Investigator assessed ORR was 92.9%, with 57.1% CR. Median time to first response and CR were 1.0 month (range, 0.9-2.8) and 2.5 month (range, 1.0-2.8), respectively. With the median follow-up of 19.5 months, median PFS and DOR were 9.4 months and 8.3 months, respectively. 5 pts remained in CR 12 months after infusion, and 4 of them remained in CR after 24 months. 6 deaths occurred due to progressive disease. Median post-treatment-OS had not been reached at 24 months.
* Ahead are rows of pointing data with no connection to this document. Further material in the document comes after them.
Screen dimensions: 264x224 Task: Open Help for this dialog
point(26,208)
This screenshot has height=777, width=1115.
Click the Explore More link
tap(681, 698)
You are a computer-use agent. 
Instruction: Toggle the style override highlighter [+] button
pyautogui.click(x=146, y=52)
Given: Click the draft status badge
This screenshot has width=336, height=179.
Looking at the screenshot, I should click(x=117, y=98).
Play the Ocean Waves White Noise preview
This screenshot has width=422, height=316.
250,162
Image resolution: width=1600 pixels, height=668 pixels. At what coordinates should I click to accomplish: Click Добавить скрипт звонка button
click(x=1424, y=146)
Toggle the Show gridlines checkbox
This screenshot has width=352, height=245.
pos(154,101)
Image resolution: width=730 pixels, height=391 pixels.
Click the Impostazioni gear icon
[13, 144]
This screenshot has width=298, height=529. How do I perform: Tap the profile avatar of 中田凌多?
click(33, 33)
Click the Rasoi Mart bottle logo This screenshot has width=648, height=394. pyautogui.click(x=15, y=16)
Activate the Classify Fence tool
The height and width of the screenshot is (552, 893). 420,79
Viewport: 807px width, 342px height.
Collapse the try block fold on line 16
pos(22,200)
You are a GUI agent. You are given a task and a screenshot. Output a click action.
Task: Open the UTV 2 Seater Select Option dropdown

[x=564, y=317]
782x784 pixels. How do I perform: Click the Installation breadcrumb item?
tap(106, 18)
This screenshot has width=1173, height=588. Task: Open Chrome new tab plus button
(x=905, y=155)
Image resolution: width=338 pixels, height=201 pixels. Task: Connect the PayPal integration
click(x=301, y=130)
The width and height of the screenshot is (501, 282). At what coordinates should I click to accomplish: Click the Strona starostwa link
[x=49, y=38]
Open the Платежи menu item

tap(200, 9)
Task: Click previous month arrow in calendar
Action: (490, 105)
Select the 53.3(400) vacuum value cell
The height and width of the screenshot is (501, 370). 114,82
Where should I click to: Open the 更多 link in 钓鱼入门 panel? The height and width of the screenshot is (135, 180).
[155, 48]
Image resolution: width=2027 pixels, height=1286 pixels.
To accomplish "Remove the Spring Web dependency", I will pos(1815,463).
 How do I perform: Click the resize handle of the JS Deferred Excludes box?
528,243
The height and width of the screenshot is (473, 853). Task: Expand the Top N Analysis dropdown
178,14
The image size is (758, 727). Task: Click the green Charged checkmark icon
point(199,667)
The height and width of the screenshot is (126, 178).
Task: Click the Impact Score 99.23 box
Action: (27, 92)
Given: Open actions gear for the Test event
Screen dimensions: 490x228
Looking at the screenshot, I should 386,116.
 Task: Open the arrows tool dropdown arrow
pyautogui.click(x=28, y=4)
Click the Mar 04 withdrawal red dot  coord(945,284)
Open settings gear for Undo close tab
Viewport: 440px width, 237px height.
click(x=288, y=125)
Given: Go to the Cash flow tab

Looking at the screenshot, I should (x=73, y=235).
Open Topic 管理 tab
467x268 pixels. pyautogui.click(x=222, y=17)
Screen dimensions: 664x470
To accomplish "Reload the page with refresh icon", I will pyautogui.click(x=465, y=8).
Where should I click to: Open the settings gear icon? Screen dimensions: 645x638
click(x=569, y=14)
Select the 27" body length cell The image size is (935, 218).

13 of 14 pts had assessable PK and pharmacodynamic data (one pt dropped out before day 28). The median T _max was 11 days (range, 10-23), the median C _max was 398,996 copies/µg gDNA (range, 51,667-1,286,932), and the median AUC _0-28day of 4,437,474 copies/µg∙day (range, 431,534-17,842,217), the median T _last was 59 days (21~571). We have observed that C-CAR066 can effectively expand and eliminate CD19+/CD20+ B cells in patients. The median time to B cell depletion was 5.5 days (range, 4-11). B cell recovery was observed in 6 (46.2%) pts from 53 to 366 days after the C-CAR066 infusion, 3 of them remained in CR by the data cutoff date.

Conclusions:

Longer term follow-up demonstrated that C-CAR066 can produce a deep and durable response with a favorable safety profile in pts with r/r LBCL who failed prior CD19 CAR-T therapy.